Ford Motor Co. said Tuesday its future electric cars will "talk" to power grids across the country, part of an effort to drive interest in alternative energy vehicles.
The nation's second-largest automaker released details of a two-year collaboration with 10 utility companies as well as the Department of Energy on the design of a system that allows car owners to control when they charge vehicles and for how long.
Ford's first battery electric vehicle, the Transit Connect commercial van, will be available next year.
A battery electric Ford Focus compact car will go on sale in 2011.
"At the end of the day this has to be easy for our customer," said Ford Chairman Bill Ford Jr., at a company round-table on electrification efforts.
"This can't just be an interesting science experiment. This has to be something that makes people's lives better and easier and that is what our dialogue is all about."
Utility companies say their grids already are ready to handle electric cars, although some drivers are likely to need additional equipment installed in their garages, depending on the vehicle's voltage requirement.
"The grid is ready now but on a lower technology basis," said Mike Ligett, director of emerging technology at Progress Energy Inc., a Raleigh, North Carolina-based energy company.
"We are not concerned about energy consumption, but more about when it's used."
General Motors Co. is set to release its Chevrolet Volt next year, a rechargeable electric vehicle the company says will get up to 230 mpg (98 kpl).
The Volt differs from Ford's forthcoming Transit Connect as the Volt contains a combustible engine, which kicks in after driving about 40 miles (64 kilometers).

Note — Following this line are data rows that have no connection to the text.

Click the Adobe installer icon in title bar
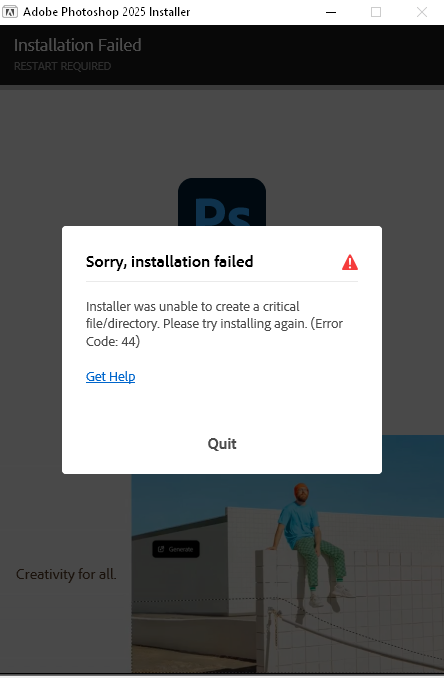 tap(10, 12)
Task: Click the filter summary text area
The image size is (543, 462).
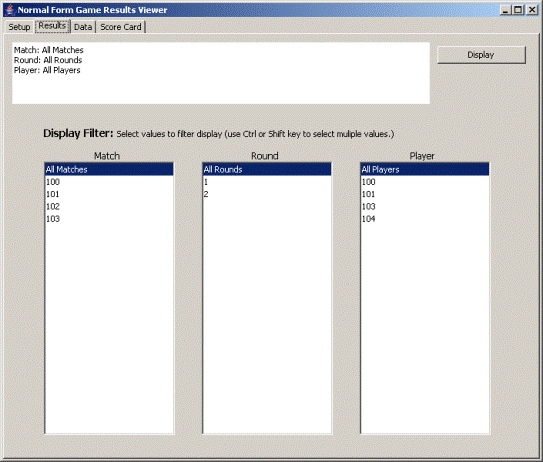Action: [221, 73]
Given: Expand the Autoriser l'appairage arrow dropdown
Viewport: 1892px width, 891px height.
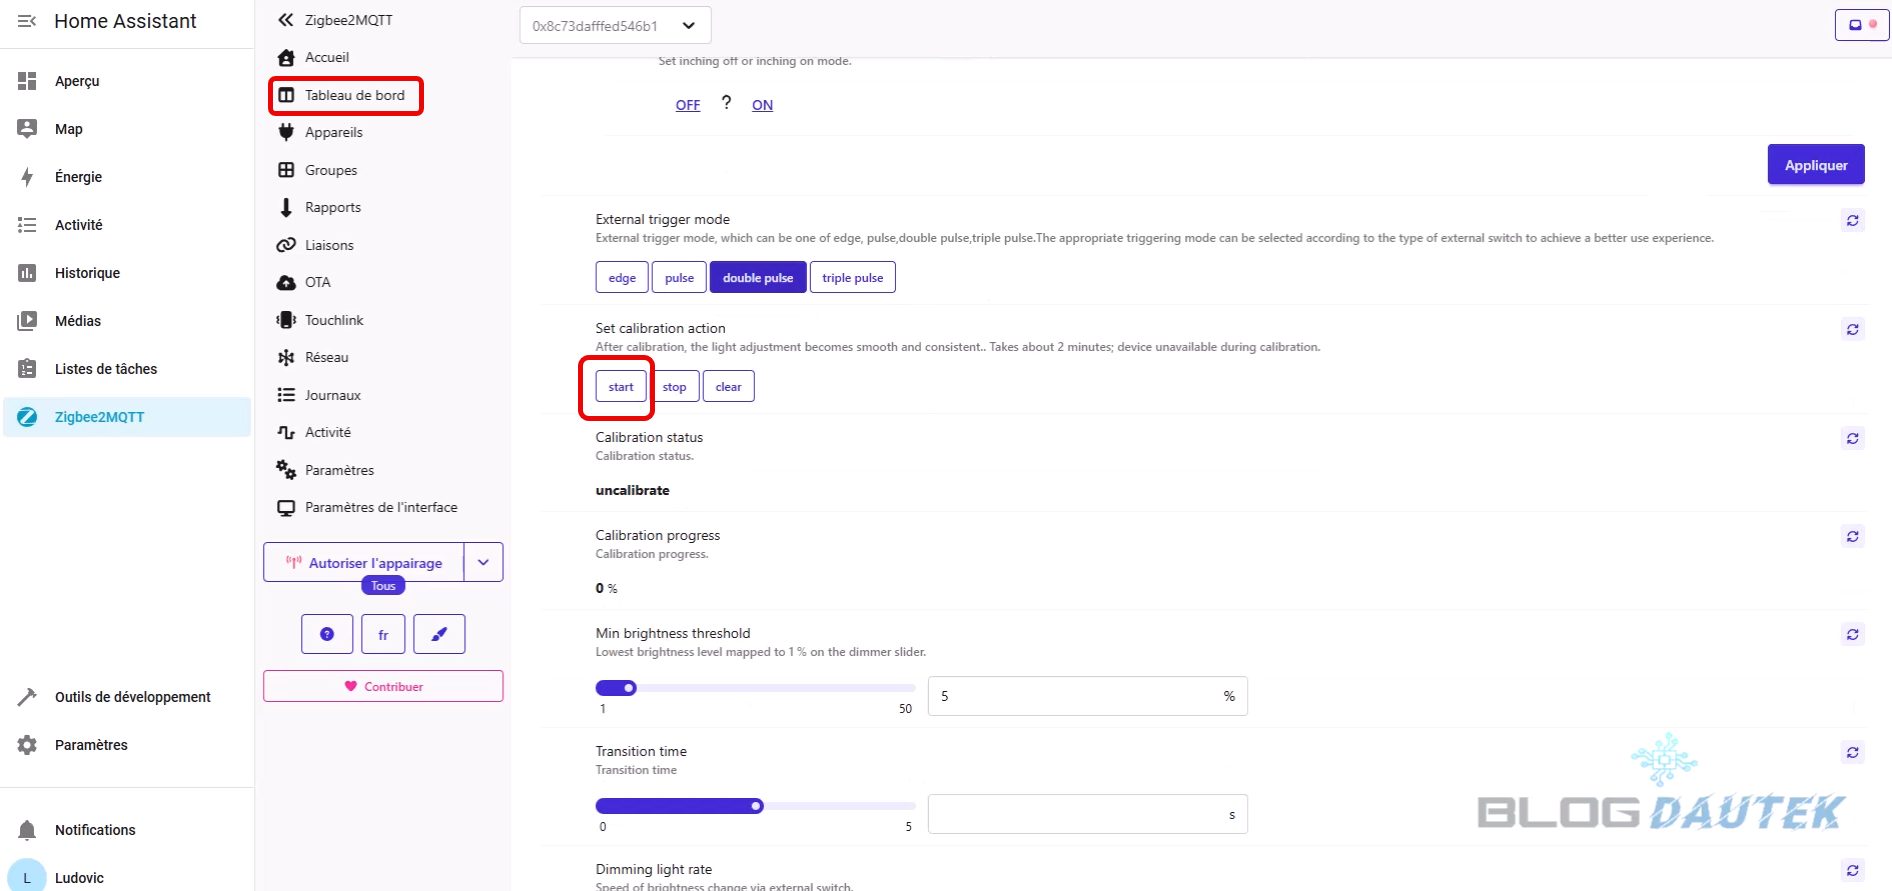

Ford's Transit Connect will not contain a combustible engine and the number of miles a user can drive will be determined by the size of the battery Ford installs in the car, company officials said.

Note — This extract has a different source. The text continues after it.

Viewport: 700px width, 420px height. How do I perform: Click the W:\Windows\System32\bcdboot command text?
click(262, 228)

Specifics on the vehicle's driving range and price have not been released.
With connectivity between Ford vehicles and power grids in certain areas, owners can choose to recharge at off-peak times when electricity is cheaper, or when wind, solar or renewable energy is driving the grid, said Nancy Gioia, director of Ford's sustainable mobility technologies division.
"What we're doing is developing our capability."
Ford and the utility companies are testing the system and have logged 75,000 miles (120,695 kilometers) on a test fleet.
The goal is to have a network in place so drivers can recharge their cars at preset times at home, work or elsewhere.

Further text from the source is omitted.